* _DATASET ENTRIES_
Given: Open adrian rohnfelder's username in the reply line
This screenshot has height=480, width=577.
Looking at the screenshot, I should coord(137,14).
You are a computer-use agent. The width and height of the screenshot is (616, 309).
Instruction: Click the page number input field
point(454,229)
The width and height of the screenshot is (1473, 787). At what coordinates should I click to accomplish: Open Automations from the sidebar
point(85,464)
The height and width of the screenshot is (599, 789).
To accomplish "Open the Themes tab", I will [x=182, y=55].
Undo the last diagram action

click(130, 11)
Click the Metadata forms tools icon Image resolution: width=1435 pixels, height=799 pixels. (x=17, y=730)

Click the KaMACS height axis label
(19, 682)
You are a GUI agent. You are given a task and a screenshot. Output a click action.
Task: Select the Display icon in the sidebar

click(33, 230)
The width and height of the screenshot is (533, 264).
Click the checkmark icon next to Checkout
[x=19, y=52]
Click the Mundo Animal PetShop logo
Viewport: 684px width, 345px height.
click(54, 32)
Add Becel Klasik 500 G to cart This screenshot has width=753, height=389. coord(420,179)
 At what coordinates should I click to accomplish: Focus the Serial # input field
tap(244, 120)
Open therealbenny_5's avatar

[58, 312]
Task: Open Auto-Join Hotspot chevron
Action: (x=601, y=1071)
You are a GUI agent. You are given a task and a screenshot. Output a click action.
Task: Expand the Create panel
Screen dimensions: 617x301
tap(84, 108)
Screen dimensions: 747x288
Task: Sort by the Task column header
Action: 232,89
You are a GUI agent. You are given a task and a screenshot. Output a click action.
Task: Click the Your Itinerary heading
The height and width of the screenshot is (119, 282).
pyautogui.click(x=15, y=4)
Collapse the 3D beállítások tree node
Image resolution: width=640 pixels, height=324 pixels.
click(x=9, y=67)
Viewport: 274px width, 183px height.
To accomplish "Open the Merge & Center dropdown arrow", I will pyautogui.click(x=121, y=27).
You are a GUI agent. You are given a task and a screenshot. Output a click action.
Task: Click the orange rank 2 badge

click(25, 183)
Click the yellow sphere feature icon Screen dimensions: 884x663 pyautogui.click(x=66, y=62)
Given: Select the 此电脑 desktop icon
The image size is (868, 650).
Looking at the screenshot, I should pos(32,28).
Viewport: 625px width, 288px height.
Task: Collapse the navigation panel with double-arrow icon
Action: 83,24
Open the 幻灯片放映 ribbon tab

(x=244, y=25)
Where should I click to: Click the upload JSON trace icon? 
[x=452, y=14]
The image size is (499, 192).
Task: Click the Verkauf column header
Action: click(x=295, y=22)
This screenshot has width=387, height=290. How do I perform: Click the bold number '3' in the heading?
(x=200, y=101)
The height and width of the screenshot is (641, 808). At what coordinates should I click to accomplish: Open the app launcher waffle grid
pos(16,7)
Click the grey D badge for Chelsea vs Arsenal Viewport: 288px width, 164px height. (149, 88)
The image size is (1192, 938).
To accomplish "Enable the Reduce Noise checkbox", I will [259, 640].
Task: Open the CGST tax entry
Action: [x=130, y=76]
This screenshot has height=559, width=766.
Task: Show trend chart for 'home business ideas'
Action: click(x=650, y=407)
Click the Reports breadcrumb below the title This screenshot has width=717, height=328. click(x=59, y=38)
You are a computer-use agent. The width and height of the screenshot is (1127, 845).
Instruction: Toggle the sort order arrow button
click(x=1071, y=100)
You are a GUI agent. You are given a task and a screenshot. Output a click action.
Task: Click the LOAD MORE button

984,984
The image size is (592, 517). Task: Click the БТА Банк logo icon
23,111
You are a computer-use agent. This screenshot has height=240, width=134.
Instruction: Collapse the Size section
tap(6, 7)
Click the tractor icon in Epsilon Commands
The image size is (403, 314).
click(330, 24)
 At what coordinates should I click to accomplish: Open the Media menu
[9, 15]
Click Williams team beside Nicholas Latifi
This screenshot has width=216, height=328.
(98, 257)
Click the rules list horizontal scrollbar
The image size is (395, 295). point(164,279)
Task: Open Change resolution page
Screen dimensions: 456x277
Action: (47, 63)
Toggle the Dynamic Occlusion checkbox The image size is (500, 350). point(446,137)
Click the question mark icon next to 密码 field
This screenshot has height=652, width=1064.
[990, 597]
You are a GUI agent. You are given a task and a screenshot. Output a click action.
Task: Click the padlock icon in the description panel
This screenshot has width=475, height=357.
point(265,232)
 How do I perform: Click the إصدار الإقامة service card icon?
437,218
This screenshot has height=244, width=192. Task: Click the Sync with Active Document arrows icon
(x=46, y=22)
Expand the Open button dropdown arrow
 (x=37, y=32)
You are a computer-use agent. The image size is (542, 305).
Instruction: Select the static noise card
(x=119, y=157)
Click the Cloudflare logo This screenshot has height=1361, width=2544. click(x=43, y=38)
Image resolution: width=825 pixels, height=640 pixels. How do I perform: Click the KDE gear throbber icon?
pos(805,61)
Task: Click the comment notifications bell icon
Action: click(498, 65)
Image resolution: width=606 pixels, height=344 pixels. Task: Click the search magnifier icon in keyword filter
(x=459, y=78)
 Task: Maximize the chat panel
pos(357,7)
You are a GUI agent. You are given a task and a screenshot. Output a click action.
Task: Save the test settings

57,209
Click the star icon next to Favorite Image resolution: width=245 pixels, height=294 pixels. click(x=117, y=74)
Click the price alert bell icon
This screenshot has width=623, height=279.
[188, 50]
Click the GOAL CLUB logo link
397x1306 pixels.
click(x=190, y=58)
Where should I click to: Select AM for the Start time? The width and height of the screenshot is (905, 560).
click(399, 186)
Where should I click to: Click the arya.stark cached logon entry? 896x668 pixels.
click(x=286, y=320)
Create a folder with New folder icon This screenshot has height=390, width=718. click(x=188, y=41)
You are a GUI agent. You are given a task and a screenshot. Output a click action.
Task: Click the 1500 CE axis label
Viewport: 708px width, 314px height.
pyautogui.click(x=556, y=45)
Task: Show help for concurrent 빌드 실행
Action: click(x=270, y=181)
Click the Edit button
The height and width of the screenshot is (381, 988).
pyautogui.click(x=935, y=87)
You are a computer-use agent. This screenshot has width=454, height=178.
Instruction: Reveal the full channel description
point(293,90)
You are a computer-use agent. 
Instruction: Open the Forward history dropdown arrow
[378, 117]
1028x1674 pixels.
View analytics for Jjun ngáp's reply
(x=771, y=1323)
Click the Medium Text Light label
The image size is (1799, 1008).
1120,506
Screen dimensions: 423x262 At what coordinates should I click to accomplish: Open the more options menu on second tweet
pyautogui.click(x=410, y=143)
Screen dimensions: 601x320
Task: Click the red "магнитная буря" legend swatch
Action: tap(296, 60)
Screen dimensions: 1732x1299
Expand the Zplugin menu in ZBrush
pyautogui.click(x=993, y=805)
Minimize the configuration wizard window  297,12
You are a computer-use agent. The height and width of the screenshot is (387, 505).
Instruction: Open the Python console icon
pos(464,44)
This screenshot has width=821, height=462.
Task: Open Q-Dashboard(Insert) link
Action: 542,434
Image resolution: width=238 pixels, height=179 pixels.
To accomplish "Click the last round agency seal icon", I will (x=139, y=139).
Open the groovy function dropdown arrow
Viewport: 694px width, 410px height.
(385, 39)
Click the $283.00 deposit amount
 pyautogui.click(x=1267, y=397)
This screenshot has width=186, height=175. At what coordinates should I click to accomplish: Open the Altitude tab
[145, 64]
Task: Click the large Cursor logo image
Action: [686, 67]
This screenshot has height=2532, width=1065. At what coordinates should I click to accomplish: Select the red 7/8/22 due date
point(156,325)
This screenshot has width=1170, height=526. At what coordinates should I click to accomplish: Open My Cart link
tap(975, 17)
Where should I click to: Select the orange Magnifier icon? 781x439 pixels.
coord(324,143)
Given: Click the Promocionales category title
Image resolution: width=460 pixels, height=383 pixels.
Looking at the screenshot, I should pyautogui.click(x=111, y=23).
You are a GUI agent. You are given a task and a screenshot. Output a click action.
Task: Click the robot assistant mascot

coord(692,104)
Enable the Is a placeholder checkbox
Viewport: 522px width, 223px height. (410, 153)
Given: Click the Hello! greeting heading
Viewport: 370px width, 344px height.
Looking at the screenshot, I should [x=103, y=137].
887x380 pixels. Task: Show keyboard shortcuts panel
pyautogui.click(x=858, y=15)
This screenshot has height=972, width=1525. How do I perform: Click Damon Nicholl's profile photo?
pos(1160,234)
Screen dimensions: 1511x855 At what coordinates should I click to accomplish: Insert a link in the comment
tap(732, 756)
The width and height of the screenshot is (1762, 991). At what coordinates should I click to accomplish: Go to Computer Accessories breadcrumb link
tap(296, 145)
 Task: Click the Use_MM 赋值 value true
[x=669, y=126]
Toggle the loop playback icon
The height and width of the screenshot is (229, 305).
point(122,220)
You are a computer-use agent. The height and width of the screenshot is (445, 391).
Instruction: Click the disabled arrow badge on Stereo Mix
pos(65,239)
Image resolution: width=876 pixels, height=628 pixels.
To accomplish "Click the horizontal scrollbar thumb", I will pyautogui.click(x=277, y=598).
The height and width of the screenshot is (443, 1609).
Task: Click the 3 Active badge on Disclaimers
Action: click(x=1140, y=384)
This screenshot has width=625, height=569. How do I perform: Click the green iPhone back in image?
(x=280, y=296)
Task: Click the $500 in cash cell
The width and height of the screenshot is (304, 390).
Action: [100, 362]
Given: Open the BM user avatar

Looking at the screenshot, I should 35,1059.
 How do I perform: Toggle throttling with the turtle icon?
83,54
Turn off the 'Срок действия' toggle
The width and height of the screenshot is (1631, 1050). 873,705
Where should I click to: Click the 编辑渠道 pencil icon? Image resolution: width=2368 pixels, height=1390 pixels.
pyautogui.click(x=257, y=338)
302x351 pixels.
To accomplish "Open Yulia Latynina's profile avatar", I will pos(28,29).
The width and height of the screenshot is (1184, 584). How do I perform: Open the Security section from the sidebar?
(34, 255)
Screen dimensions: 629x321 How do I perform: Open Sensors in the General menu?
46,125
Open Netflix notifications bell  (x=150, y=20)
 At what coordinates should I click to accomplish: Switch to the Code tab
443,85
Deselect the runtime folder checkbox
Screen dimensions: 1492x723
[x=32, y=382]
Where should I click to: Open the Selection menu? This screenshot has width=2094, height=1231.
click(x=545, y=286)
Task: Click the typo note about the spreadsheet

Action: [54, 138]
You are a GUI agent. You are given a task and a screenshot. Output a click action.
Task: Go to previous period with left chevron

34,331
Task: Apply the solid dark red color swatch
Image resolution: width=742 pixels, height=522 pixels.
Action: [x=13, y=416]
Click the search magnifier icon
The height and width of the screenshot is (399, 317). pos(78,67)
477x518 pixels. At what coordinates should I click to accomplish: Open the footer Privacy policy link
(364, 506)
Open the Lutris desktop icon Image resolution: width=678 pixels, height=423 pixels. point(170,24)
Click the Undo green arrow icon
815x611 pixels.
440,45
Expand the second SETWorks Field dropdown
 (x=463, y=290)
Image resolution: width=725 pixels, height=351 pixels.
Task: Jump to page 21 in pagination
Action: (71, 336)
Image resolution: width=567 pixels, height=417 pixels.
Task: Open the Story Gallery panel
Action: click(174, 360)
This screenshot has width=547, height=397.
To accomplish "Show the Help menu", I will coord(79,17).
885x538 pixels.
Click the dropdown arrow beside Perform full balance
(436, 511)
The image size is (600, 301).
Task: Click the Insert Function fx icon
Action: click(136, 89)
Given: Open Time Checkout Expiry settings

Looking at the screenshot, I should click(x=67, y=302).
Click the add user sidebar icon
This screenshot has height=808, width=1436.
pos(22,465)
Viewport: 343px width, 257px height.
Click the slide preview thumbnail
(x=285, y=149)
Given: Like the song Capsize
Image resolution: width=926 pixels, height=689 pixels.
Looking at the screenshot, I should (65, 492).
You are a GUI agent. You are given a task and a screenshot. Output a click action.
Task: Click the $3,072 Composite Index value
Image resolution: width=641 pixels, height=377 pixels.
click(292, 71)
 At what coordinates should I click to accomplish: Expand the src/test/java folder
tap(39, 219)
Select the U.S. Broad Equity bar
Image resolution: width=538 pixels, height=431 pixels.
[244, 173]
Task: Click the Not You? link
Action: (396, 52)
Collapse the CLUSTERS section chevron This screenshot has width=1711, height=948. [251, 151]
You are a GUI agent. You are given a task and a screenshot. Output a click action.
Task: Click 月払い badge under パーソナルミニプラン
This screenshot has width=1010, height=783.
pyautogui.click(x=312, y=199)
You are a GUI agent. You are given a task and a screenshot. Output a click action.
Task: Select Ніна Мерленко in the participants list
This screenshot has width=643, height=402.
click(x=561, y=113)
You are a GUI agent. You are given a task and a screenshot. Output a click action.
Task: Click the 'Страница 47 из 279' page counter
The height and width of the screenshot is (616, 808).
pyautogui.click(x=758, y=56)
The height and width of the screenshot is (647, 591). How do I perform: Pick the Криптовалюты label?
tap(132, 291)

* _WORK TO DO_
Extract verbatim the lines starting at the first line above and ending at the line containing "point(454,229)", with both of those lines included.

* _RESULT FOR THIS TASK_
Given: Open adrian rohnfelder's username in the reply line
This screenshot has height=480, width=577.
Looking at the screenshot, I should coord(137,14).
You are a computer-use agent. The width and height of the screenshot is (616, 309).
Instruction: Click the page number input field
point(454,229)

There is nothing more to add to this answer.